Biltong is a traditional South African snack consisting of dried, cured meat that has been seasoned with a specific blend of spices. Unlike beef jerky, which is typically smoked, biltong is air-dried and incorporates vinegar as a primary curing agent alongside salt, coriander, and black pepper. While beef is the most common base meat today, historical versions utilized indigenous game, reflecting a preservation method passed down by Dutch settlers in the 17th century and local populations.

insights Ranking position

Biltong ranks #32 of 170 in the Cured Meat ranking, behind Pastırma, ahead of Soppressata di Calabria.

help Biltong FAQ

What is the difference between biltong and American beef jerky?

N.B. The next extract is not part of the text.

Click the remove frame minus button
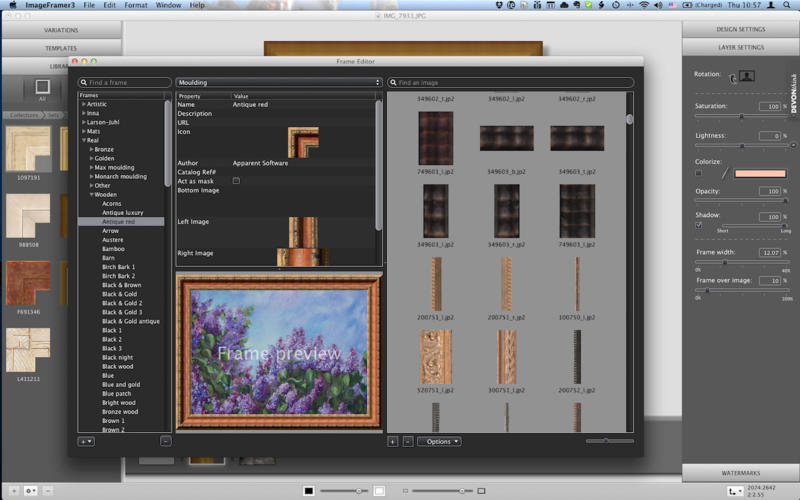This screenshot has height=500, width=800. tap(165, 441)
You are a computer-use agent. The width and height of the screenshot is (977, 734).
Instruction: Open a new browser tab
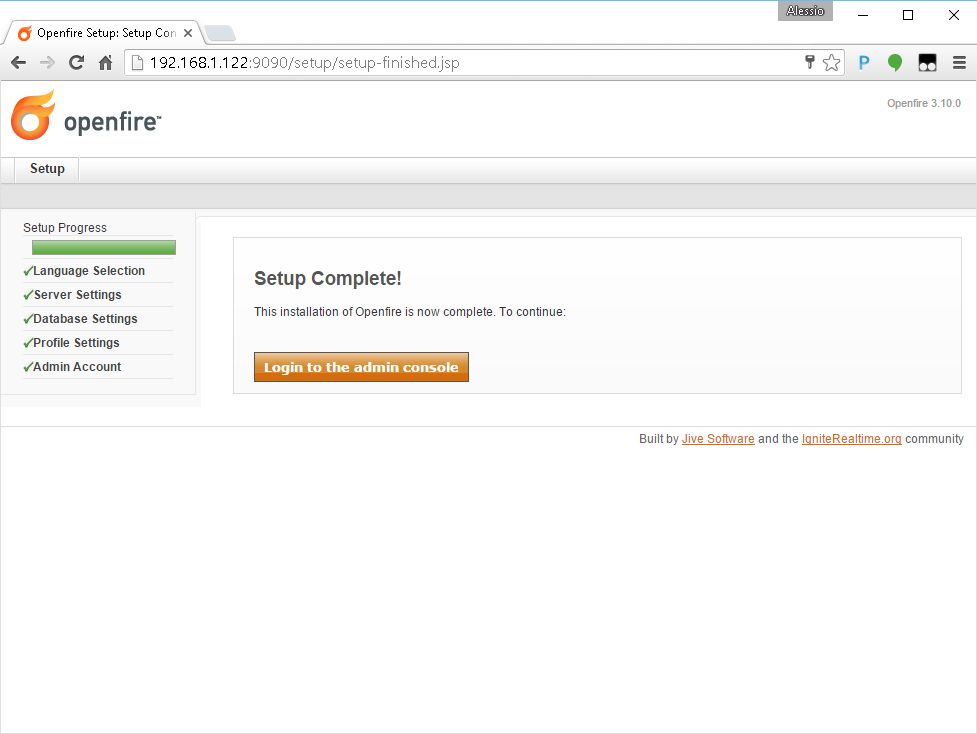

Biltong is air-dried with no heat, using vinegar, salt, coriander, and pepper as primary seasonings, while beef jerky is typically smoked or dehydrated with heat and often uses sugar-heavy marinades. Biltong also tends to be cut thicker and retains a softer, more tender interior compared to the chewier texture of most jerky.

What cuts of beef work best for making biltong at home?

Lean cuts like silverside, topside, or eye of round are preferred because fat can go rancid during the drying process. South African butchers traditionally use silverside, and the meat is cut into long strips along the grain before being soaked in vinegar and spiced.

Can biltong be made with game meat instead of beef?

Yes, in South Africa, game biltong made from kudu, springbok, ostrich, or wildebeest is widely popular and commonly sold in shops and at markets. Ostrich biltong in particular is prized for its lean profile and dark, rich flavor.

How long does biltong last without refrigeration?

Properly dried biltong can last for months without refrigeration if stored in a cool, dry, well-ventilated environment. However, if any moisture remains in the thickest parts of the meat, mold can develop, so many people in humid climates store it in paper bags rather than plastic.